BANJARMASIN, Kalimantanlive.com – Kepala Badan Keuangan Daerah (Bakeuda) Kalsel Agus Dyan Noor menargetkan pendapatan Pajak Air Pemukaan (PAP) pada tahun 2022 mencapai Rp 40 miliar dengan menggandeng kabupaten/kota.
“Kita targetkan bisa Rp 30 milyar sampai Rp 40 milyar, InsyaAllah bisa tercapai,” katanya kepada wartawan, usai mengikuti rapat di Gedung DPRD Kalsel, Kamis (26/8/2021).
Target perolehan dari Pajak Air Permukaan saat ini, menurut Agus, di posisi awal sebesar Rp4,5 miliar, kemudian di perubahan anggaran 2021 dinaikkan menjadi Rp10 miliar, selanjutnya di 2022 mendatang jadi kajian lebih besar dari itu.

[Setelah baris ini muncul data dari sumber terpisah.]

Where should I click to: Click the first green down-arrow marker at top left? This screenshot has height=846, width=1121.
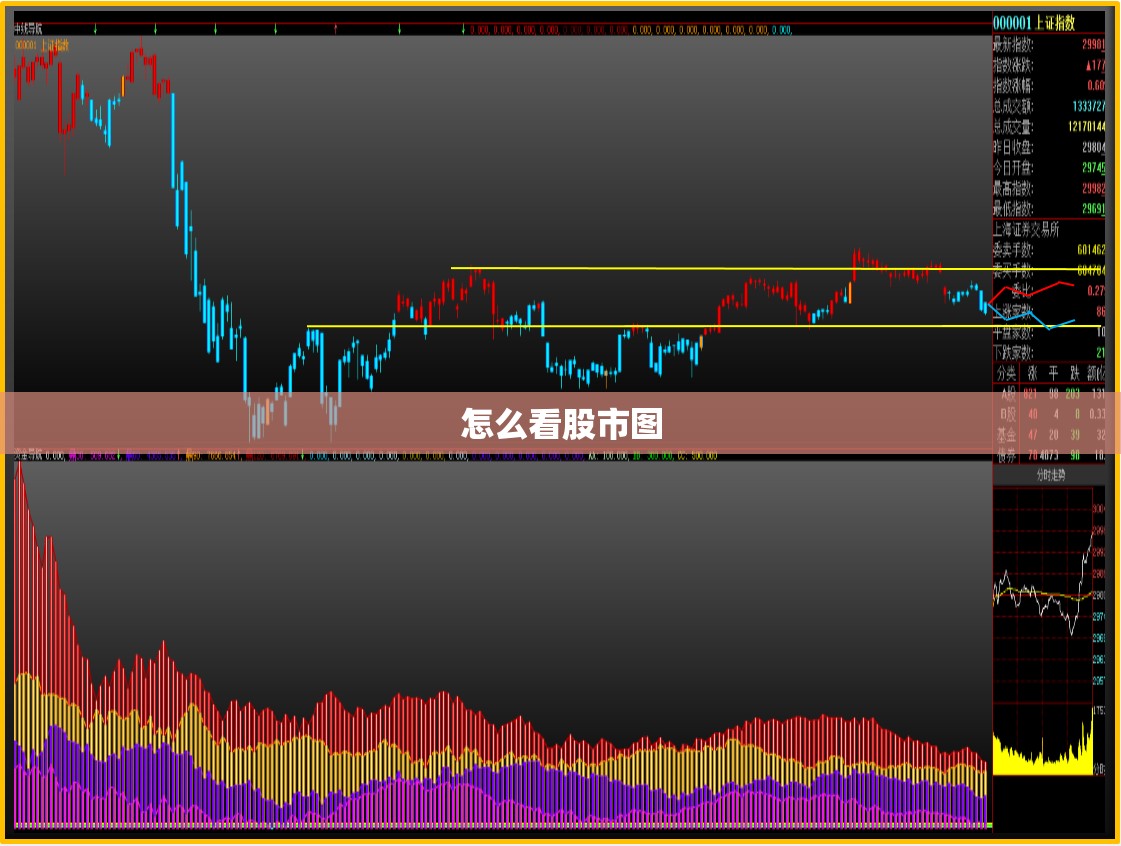coord(95,29)
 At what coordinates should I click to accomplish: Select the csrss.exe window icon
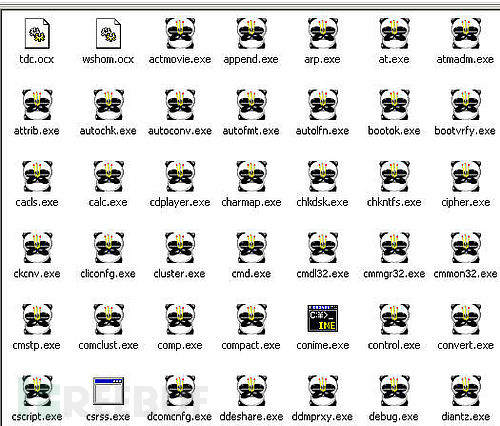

Agus Dyan Noor mengatakan, untuk mencapai target Rp 40 miliar tersebut Pemprov Kalsel, bersama pemerintah Kabupaten Kota melakukan pendataan terhadap perusahaan perkebunan maupun pertambangan yang menggunakan air permukaan.
“Kita melakukan persiapan pendataan perusahaan yang menggunakan air permukaan. Paling cepat dua bulan kedepan akan rampung dilaksanakan,” ujarnya.
Saat ini, kata Agus Dyan Noor, perusahaan di Kalsel yang telah terdata mencapai 120.
“Jumlah itu sudah termasuk Perusahaan Daerah Air Minum (PDAM) dan Perusahaan Listrik Negara (PLN)dengan upaya yang sedang upayakan agar naik mencapai 246 untuk keseluruhan,” katanya.
Menurut Agus Dyan, setelah pendataan, pihaknya juga melakukan kajian atas regulasi terkait tarif pajak air permukaan yang ada.
Tarif yang ada, lanjut dia, memang perlu penyesuaian dengan ketentuan regulasi di atasnya yaitu Kementerian PUPR dan proses pembuatan peraturan gubernur (pergub) nya.